* _Text excerpt_
--------------------------------------------------
TLDR
- Palantir (PLTR) stock is down 2% in 2025 but outperforming other software peers amid market volatility
- U.S. commercial revenue grew 64% year-over-year, while government revenue grew 45%
- The company has connections to the Trump administration through Peter Thiel and partners like David Sacks
- Potential Department of Defense budget cuts pose a risk, with DOD asked to reduce budget by 8% annually
- Palantir’s stock is considered expensive with a forward P/S multiple of 53, while Nvidia trades at a forward P/E of 24
Palantir Technologies has experienced a modest 2% decline in 2025, yet manages to outperform other software companies in a challenging market. The data analytics firm’s stock hit an all-time high of $125.41 on February 19 but has since retreated 40% from that peak.
By comparison, the broader software sector is struggling more severely. The iShares Expanded Tech-Software Sector ETF is down 19% this year. Major software players like Salesforce have dropped 28%, ServiceNow has fallen 32%, and Snowflake has declined 15%.

Palantir currently trades below its 50-day moving average, a technical indicator watched closely by investors. The company’s stock surged 340% in 2024, with much of that gain coming after Donald Trump’s presidential election victory.
Government Connections Fuel Growth
Several members of Trump’s administration have ties to Palantir, which was co-founded by venture capitalist Peter Thiel. David Sacks, appointed as White House artificial intelligence and crypto czar, is part of the so-called “PayPal Mafia” alongside Thiel and Elon Musk, a key Trump advisor.
The Financial Times has reported that Palantir benefits from a “revolving door” of executives moving between the company and high-level government positions in both the U.S. and U.K. This connection may explain the stock’s post-election rally, as investors anticipate AI playing a larger role in homeland security and defense.
In December, the federal government upgraded Palantir’s security rating for cloud computing services. The company also announced strategic partnerships with defense contractors Booz Allen Hamilton and L3Harris.
Recent deals include an AI partnership with Elon Musk’s xAI, which has built an AI training model called Grok. Palantir and startup Anthropic also announced a partnership with Amazon Web Services to provide U.S. intelligence agencies access to Claude 3 AI models.
Revenue Growth Accelerates
Palantir’s fourth quarter earnings impressed investors as CEO Alex Karp declared: “A software juggernaut has indeed emerged.”
U.S. commercial revenue grew 64% year-over-year to $214 million, while U.S. government revenue increased 45% to $343 million.
--------------------------------------------------
* _Material provided_

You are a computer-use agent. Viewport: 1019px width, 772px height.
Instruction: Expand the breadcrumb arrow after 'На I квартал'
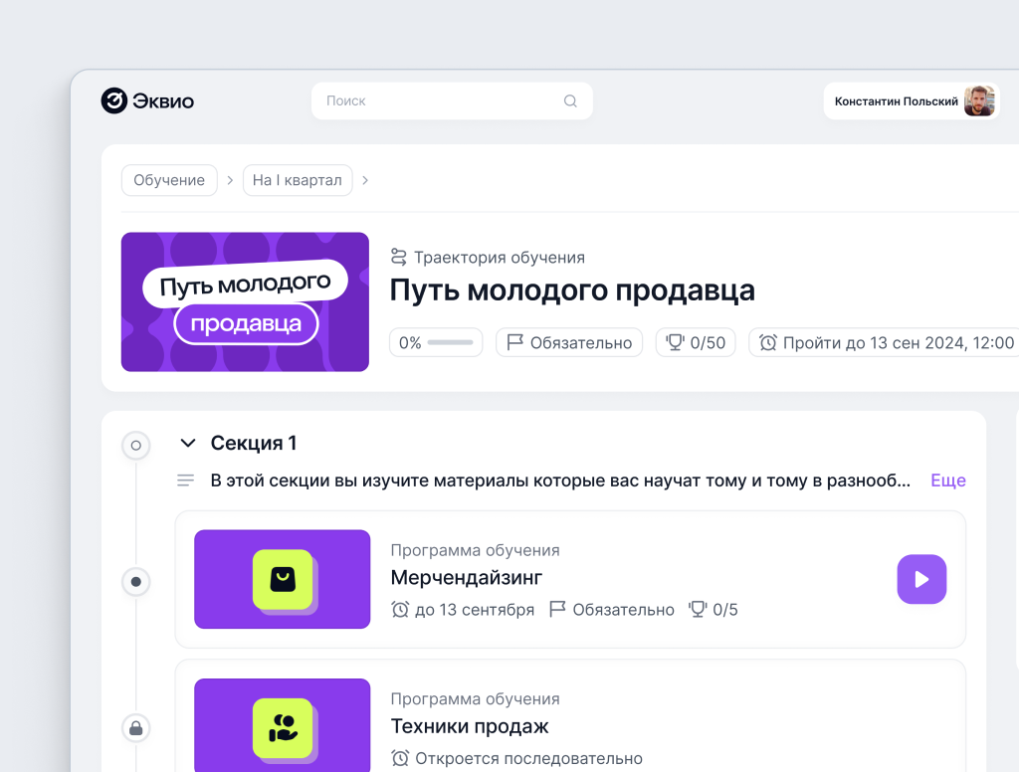point(365,180)
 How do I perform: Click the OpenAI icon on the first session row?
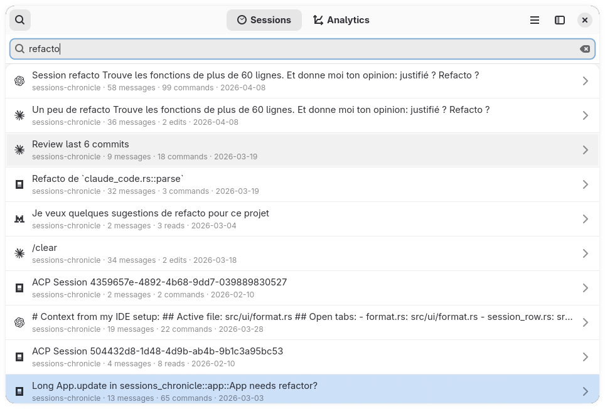point(19,80)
--------------------------------------------------
* _Instructions_
1) According to the Palantir stock article, what all-time high did the stock reach on February 19?
2) Write the next part of the Palantir stock article, picking up right after its final sentence.

* _Results by task_
1) $125.41

2)
For 2025, Wall Street projects earnings per share of 53 cents, up 29%, with revenue growing 31% to $3.754 billion. This marks an acceleration from previous years when growth had been slowing. In 2022, revenue growth decelerated to 24% from 40% in 2021 and 47% in 2020. In 2023, revenue grew just 17% year-over-year to $2.23 billion.
Approximately 60% of Palantir’s revenue comes from government agencies. The company offers three platforms: Palantir Gotham for government agencies, Palantir Metropolis for financial services firms, and Palantir Foundry for corporate clients.
Budget Cuts and Valuation Concerns
A key concern for investors is potential Department of Defense budget cuts and Palantir’s exposure to U.S. Army contracts. Shares in IT government contractors recently tumbled after Secretary of Defense Pete Hegseth canceled some DOD contracts.
As part of the Department of Government Efficiency initiative, the Trump administration has asked the DOD to reduce its budget by 8% annually over the next five years. This represents a substantial cut that could impact numerous programs, though the specific effect on Palantir remains uncertain.
CEO Alex Karp has publicly stated support for these efficiency measures and hinted that the company could benefit. However, Karp and other company insiders have been selling Palantir stock, raising questions among investors.
On the technical side, Palantir boasts impressive metrics. The stock holds a Relative Strength Rating of 99 out of a possible 99 and a Composite Rating of 98 out of 99, according to IBD Stock Check-up.
Valuation concerns persist, however. Palantir’s stock trades at a forward price-to-sales multiple of 53, which is more than double the peak multiples that software-as-a-service stocks traded at in 2021 with similar growth rates. By comparison, Nvidia, another AI stock favorite, trades at a forward price-to-earnings ratio of around 24.
Despite valuation worries, Palantir continues to make progress with its “Artificial Intelligence Platform,” initially launched in early 2023. In March, the company hosted its sixth AI conference for customers, with several new companies participating.
Palantir has not disclosed pricing for its AI products, however. Some analysts say the company needs to show more revenue progress with generative AI commercial deployments. Wall Street analysts generally do not expect most software makers to monetize generative AI in a meaningful way until late 2025 or 2026.
For now, Palantir appears well-positioned in the AI space, particularly within government and defense sectors. But investors should keep an eye on valuation metrics and potential budget constraints in the coming quarters.